1995 trat er zurück, weil er das bundesrätliche Budget wegen Differenzen über die Buchführung nicht mittragen wollte. Grosse Kritik musste Stich 1996 einstecken, als ihn eine Parlamentarische Untersuchungskommission als Hauptschuldigen am Debakel um die Pensionskasse des Bundes (PKB) bezeichnete.
Auch nach seinem Rücktritt meldete sich der populäre Politiker immer wieder zu Wort. Erst in den vergangenen Jahren wurde es stiller um ihn. In jüngster Zeit war er oft krank.

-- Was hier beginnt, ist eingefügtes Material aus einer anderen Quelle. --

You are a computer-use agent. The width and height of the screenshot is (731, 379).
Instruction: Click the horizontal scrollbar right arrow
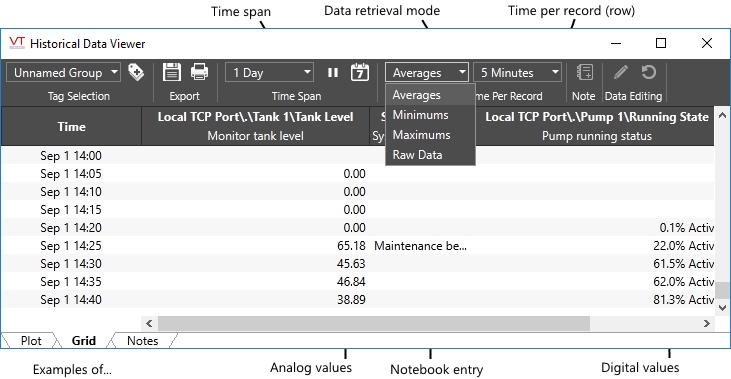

Dem Bundesrat werde Stich als markige, aber herzliche Persönlichkeit in Erinnerung bleiben, hiess es in einer Mitteilung vom Donnerstag. Überzeugt habe der Sozialdemokrat vor allem mit der Hartnäckigkeit und dem Sachverstand, mit welchem er sich für seine Überzeugungen eingesetzt habe.
„Jeder hätte ihm sein Sparbuch überlassen“
„Stich hätte jeder sein Sparbuch überlassen“, würdigte der frühere SP-Präsident Peter Bodenmann gegenüber der Nachrichtenagentur sda den Verstorbenen.
Bodenmann erinnerte an die Wahl von Stich: Den Bürgerlichen, die das getan hätten, sei ihr Eigengoal aber schnell klargeworden. Sie hätten gemerkt, dass Stich nicht aus Wachs sei, sondern durch viele politische Niederlagen gestählt.
Sein damaliger Kollege Adolf Ogi attestierte Stich, er sei ein sehr guter Finanzminister gewesen. Stichs Widerstand gegen den Lötschberg-Basistunnel der NEAT kommentiert Ogi nüchtern: „Er musste sparen. Ich musste bauen und hatte einen Auftrag vom Volk, vom Parlament und vom Bundesrat.“ Die Auseinandersetzung zwischen ihm und Stich sei hochgespielt worden, kritisiert Ogi. „Wir konnten immer miteinander reden.“
Stich habe sein Mäntelchen nie nach dem Wind gehängt, sagte der frühere Zürcher FDP-Nationalrat und Unternehmer Ulrich Bremi. Bei den damals wachsenden Budgetdefiziten sei die Zeit für einen Finanzminister schwierig gewesen. Stich habe immer gemahnt, nicht mehr auszugeben als eingenommen wird.
Für den heutigen SP-Präsidenten Christian Levrat war Stich einer der „glaubwürdigsten und volksnahesten Bundesräte der Geschichte“ und „der umsichtigste Finanzminister, den ich erlebt habe“, wie es in einem Communiqué der SP hiess.